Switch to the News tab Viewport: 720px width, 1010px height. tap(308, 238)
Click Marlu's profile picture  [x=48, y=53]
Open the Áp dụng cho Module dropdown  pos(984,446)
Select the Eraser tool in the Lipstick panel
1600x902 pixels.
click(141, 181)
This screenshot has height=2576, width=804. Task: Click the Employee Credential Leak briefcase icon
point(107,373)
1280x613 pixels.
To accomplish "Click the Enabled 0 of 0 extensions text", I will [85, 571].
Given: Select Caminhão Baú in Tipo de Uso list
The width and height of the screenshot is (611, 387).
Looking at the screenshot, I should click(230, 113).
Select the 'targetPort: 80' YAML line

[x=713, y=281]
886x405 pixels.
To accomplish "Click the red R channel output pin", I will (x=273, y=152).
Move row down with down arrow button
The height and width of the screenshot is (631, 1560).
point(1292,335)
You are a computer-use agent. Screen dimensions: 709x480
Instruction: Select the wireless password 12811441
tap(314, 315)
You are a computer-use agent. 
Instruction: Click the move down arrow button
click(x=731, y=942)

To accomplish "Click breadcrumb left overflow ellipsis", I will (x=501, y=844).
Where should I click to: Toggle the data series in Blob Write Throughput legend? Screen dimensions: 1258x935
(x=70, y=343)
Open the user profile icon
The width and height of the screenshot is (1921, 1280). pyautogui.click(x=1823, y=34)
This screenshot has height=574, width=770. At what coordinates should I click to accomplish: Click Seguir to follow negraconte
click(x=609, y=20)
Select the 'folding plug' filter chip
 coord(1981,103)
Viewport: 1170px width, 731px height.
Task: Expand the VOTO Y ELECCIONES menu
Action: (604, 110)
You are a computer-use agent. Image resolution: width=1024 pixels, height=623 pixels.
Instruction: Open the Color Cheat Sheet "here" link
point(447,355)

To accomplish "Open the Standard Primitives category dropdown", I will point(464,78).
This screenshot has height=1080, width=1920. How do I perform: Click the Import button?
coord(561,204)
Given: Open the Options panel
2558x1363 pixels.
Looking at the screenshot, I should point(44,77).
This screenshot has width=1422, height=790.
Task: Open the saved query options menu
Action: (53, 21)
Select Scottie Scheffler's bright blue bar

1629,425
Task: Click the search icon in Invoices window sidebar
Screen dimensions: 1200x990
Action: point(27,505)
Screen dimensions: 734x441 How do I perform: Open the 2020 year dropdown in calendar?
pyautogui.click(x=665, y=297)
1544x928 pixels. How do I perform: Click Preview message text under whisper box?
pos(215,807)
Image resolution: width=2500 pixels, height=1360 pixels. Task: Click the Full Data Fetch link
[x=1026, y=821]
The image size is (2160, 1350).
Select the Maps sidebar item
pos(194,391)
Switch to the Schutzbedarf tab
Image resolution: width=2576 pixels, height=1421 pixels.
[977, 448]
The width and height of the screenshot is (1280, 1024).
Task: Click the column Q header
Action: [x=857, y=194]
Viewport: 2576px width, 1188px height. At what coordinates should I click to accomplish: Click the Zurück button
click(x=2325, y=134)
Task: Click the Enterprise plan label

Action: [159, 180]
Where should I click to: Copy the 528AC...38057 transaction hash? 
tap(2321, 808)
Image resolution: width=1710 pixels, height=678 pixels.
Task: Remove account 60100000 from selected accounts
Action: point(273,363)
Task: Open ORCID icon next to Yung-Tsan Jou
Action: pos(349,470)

_Description of the task_.
How many lines in the records above contain the word "Viewport"? Reply with the number only.

_Final result_.
3